Q. D’après toi, comment a évolué l’édition arménienne sur ces 10 dernières années ? Les gouvernements successifs ont-ils mis en place une politique de soutien efficace ? On oserait dire une politique du livre ?


R. Il existe certainement certains projets de soutien pour la publication des livres en arménien, ou pour la traduction, etc. Mais de là à parler d’une politique de soutien à l’édition, je ne le pense pas. Il suffirait de dire que malgré plusieurs efforts déployés par différents acteurs du livre pendant des années, le livre ne bénéficie d’aucun taux réduit de la TVA et est taxé à 20 %, comme tout autre produit commercial !


Q. Enfin, peut-être quelques questions sur ton domaine de prédilection, la traduction littéraire. Comment dirais-tu que la traduction a évolué ces dernières années en Arménie ? Y-a-t-il plus de traductions ? Cela semble être le cas des langues étrangères vers l’arménien (on pense ici à des maisons comme Zangak ou Antares qui publient énormément de traductions), mais est-ce aussi le cas dans le sens inverse ? Dirais-tu que le déséquilibre existant il y 10 ans s’est accentué, stabilisé ou a diminué ?


R. Oui, le déséquilibre existe toujours, et je pense que c’est, en quelque-sorte, inévitable. Oui, on ne fait pas assez pour promouvoir la littérature arménienne à l’étranger, mais il faut garder à l’esprit qu’on est quand-même un petit pays et même si on a des auteurs de talent, et même si on fait beaucoup plus pour les promouvoir à l’étranger, il est évident que la littérature mondiale aura toujours beaucoup plus à nous offrir, et donc, il y aura beaucoup plus de traductions vers l’arménien que l’inverse.
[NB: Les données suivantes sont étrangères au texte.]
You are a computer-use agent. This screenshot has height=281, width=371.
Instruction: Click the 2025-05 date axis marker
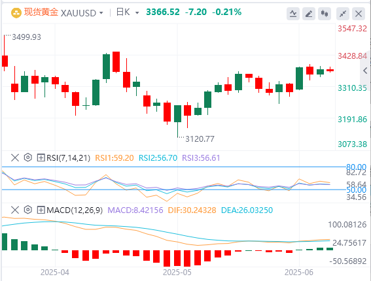click(177, 273)

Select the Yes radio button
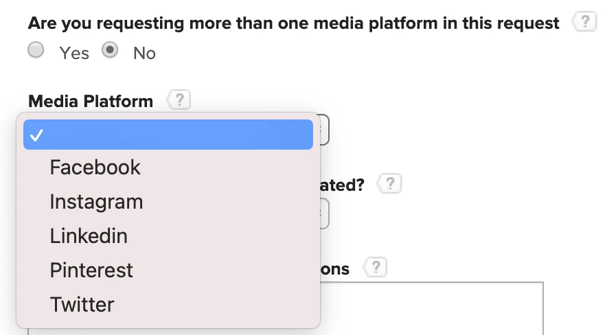click(x=36, y=50)
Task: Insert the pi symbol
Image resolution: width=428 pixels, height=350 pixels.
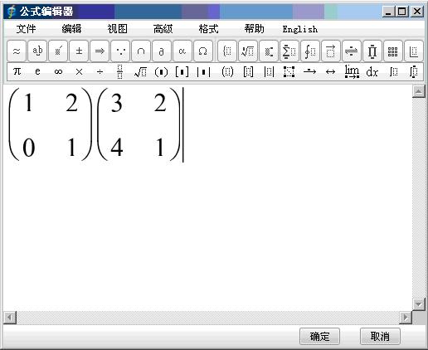Action: coord(17,72)
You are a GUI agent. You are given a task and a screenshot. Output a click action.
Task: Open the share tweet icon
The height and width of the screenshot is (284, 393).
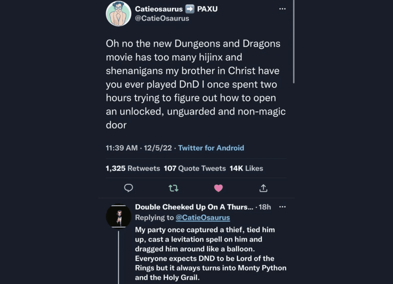(263, 188)
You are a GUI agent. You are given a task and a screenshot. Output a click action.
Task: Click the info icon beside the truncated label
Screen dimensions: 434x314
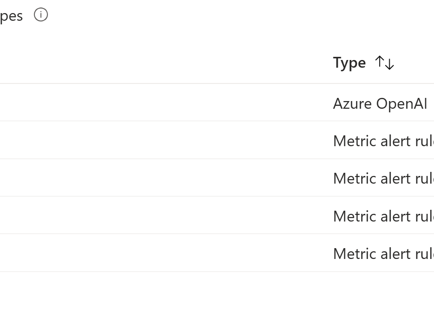[41, 14]
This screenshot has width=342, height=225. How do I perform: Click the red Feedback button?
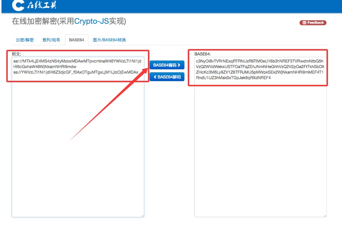313,23
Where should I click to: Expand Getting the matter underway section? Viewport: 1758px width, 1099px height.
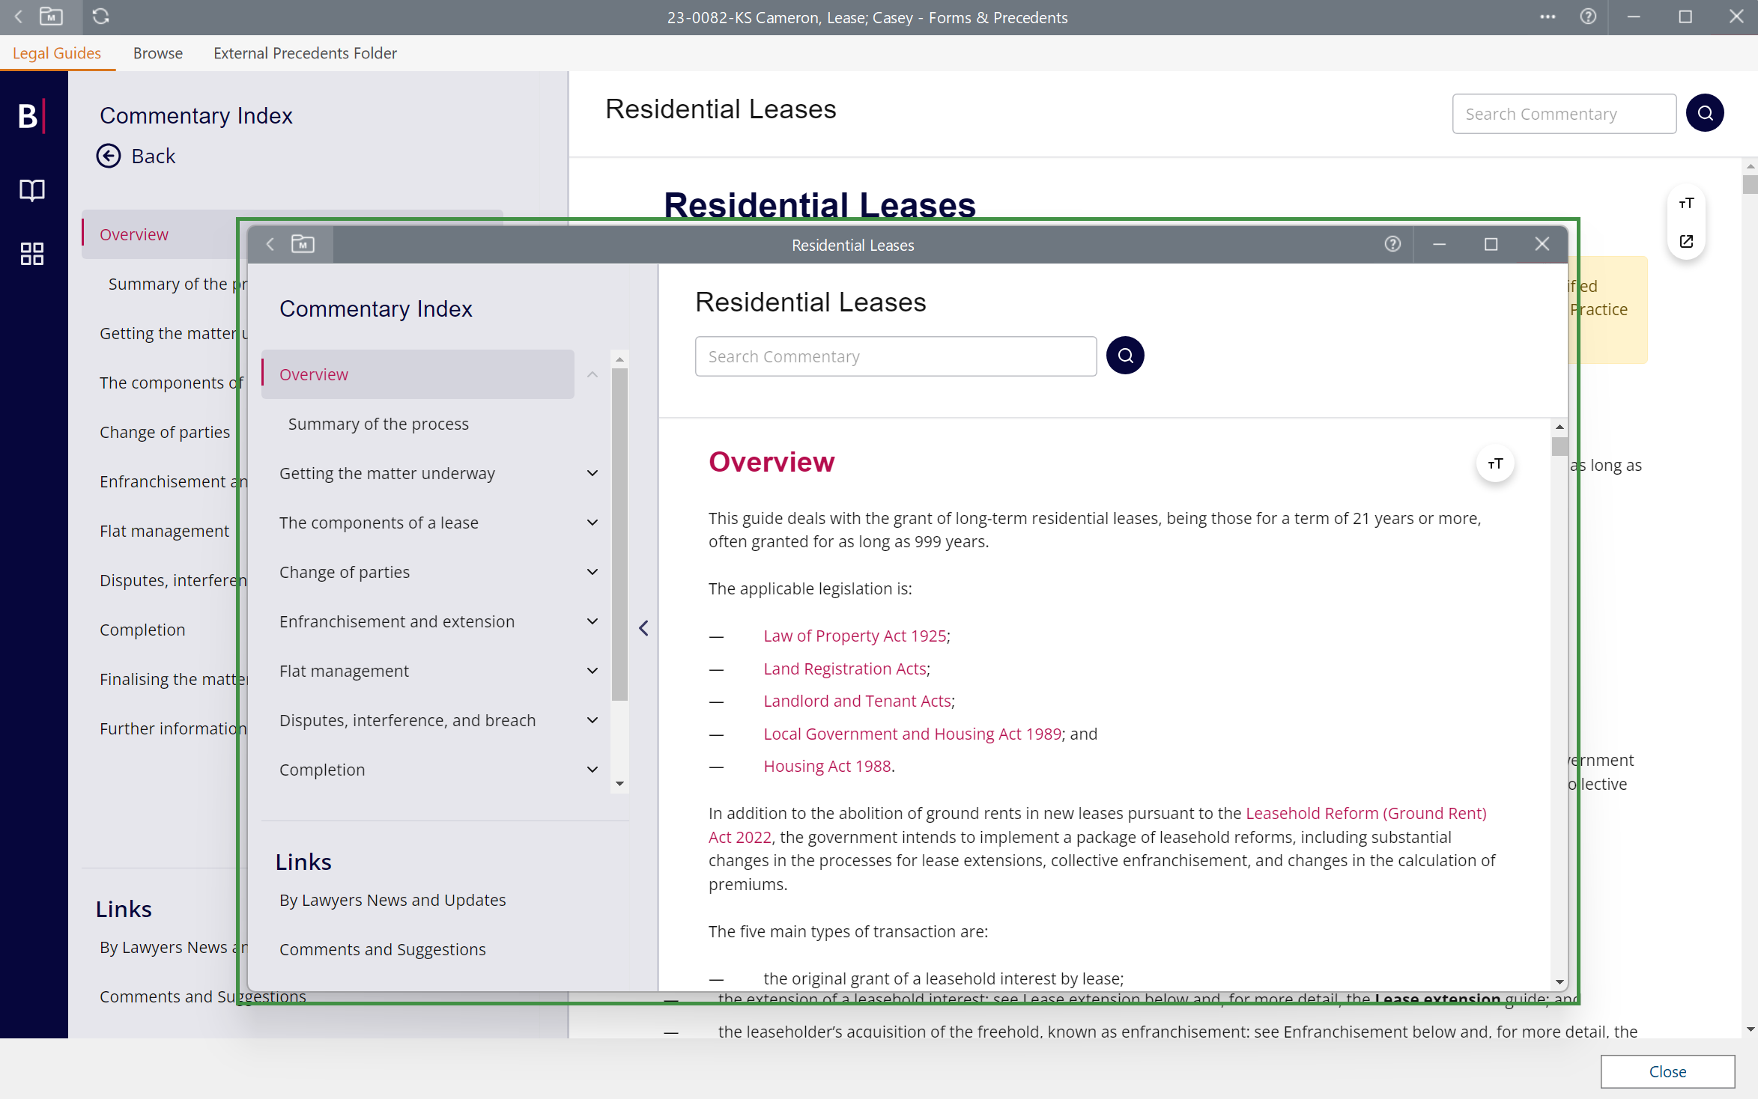click(592, 473)
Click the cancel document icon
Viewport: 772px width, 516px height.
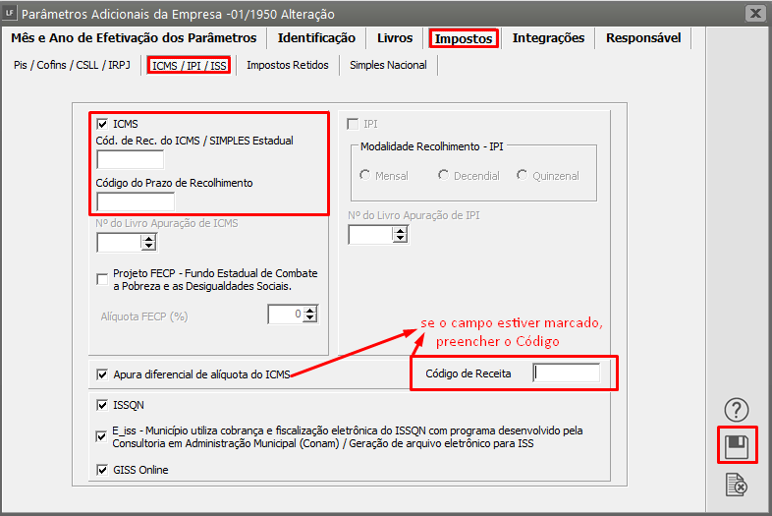(x=737, y=485)
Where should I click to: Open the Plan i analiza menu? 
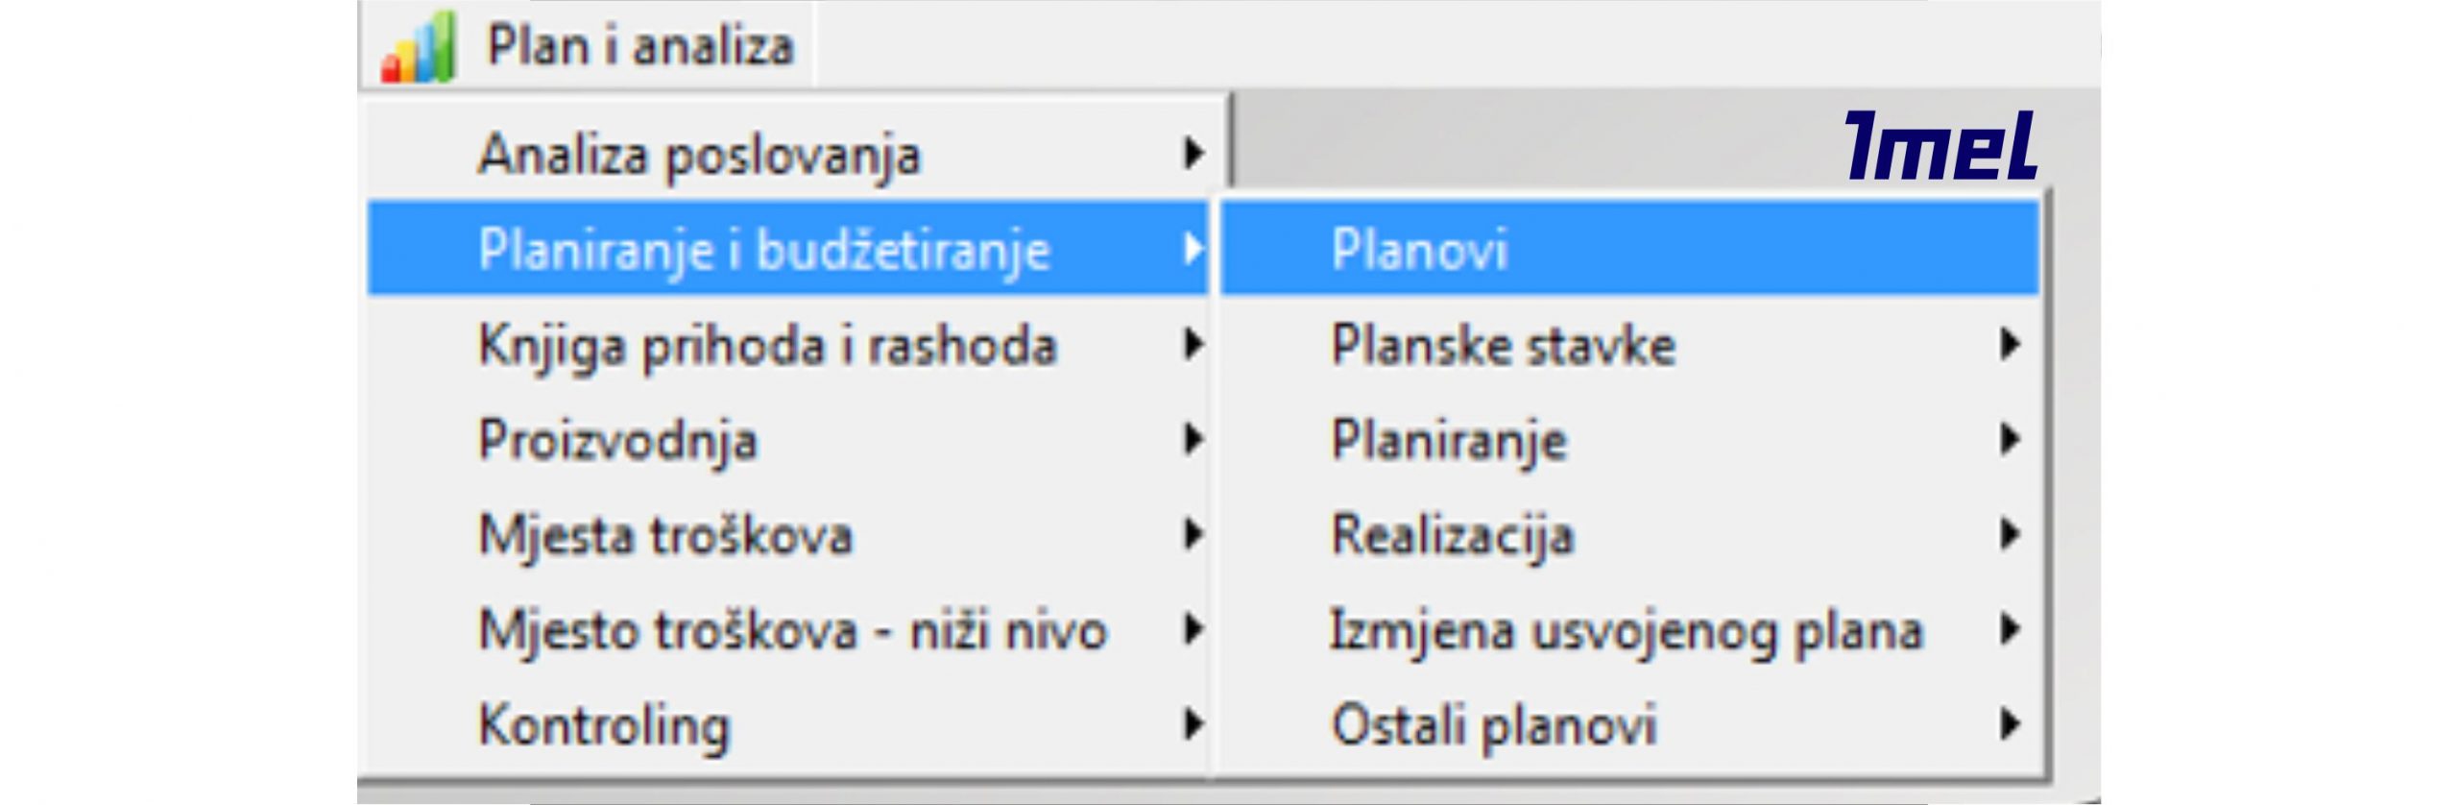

Q. Le centre PEN a été recréé en Arménie sous l’impulsion d’Arevik Ashkharoyan et de Armen Ohanyan, en bonne intelligence avec l’ancienne président Anna Hakobyan. J’ai participé il y quelques années à une réunion constitutive à Erevan, ainsi qu’à une réunion exploratoire à Francfort avec le directeur de PEN International, Carles Toner. Y-a-t-il au sein de PEN Arménie un comité de traduction et des droits linguistiques ? Ou sinon, est-il en projet ? Est-ce que cela pourrait, d’après toi, apporter une valeur ajoutée aux traducteurs et traductrices en Arménie ? Ou faudrait-il également créer une association spécifique dans ce domaine afin de promouvoir la défense des intérêts des traducteurs ? Il me semble qu’il y a eu des actions en ce sens en Arménie ? Sais-tu où on en est ?


R. Effectivement, un projet de créer une association de traducteurs était en gestation depuis un moment déjà, justement par les efforts d’Arevik Ashkharoyan, parmi d’autres. Mais la guerre et toutes les conséquences désastreuses ont pris le dessus pour le moment. Et je pense qu’une association spécifique serait mieux placée, même si je ne minimise pas le rôle des comités au sein du PEN. Comme par exemple l’ATLF en France, très active, et qui est d’ailleurs membre du Syndicat national de l’édition (encore une entité qu’on aimerait bien avoir un jour chez nous). Il existe par exemple une association des interprètes de conférence en Arménie, qui n’est pas très connue, mais qui arrive quand-même à défendre des causes et à promouvoir, au niveau local, les droits des interprètes. Il serait bien je pense, pour les traducteurs littéraires, de se mobiliser à la fois pour défendre les intérêts des traducteurs et pour promouvoir la littérature traduite, de et vers l’arménien.


Q. Enfin (c’est une vaste question), que faudrait-il faire d’après toi pour soutenir la création littéraire en Arménie et favoriser la traduction d’une production littéraire de qualité de l’arménien vers d’autres langues ? Au-delà de tout ce qui est déjà fait, dans le domaine de la promotion littéraire et de soutien à la traduction, n’ y-a-t-il aussi un travail d’enseignement à faire sur la création en langue arménienne elle-même ? On pense ici à des cours de « creative writing » par exemple (question subsidiaire : j’imagine que la littérature est enseignée lors du cursus scolaire en Arménie, mais la création littéraire est-elle enseignée à l’université par exemple ?).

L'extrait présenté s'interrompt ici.